D’autre part, les femmes ayant subi une chirurgie reproductive montrent un risque 8 % plus élevé de développer une démence. Cela est particulièrement inquiétant dans la mesure où 90 % des hystérectomies sont réalisées pour des raisons bénignes. « Lorsque les femmes subissent une intervention chirurgicale en raison de conditions bénignes, elles subissent une diminution brutale de leur exposition aux œstrogènes et des changements accélérés dans le système nerveux pendant la période de périménopause », expliquent les chercheurs. Toutefois, le risque peut être réduit lorsque les interventions sont pratiquées plus tard dans la vie, à 40 ou 50 ans.

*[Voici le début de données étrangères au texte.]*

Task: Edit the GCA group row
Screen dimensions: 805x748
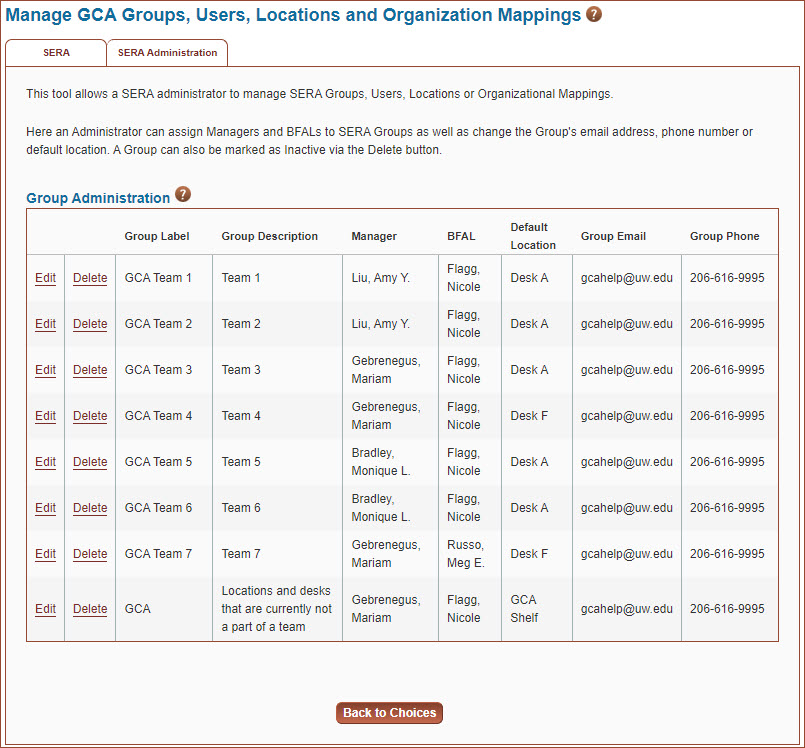Action: point(45,608)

Dans l’ensemble, ces résultats suggèrent que les œstrogènes ont un rôle neuroprotecteur chez les femmes. Toutefois, il est important de noter que l’hormonothérapie substitutive (en cas d’antécédents chirurgicaux ou de ménopause) n’a eu aucun effet protecteur notable. Néanmoins, les chercheurs suggèrent que le moment choisi pour entamer ce type de traitement pourrait aussi influencer la santé cérébrale chez les femmes. Plus de recherches sont nécessaires pour éclairer cette corrélation.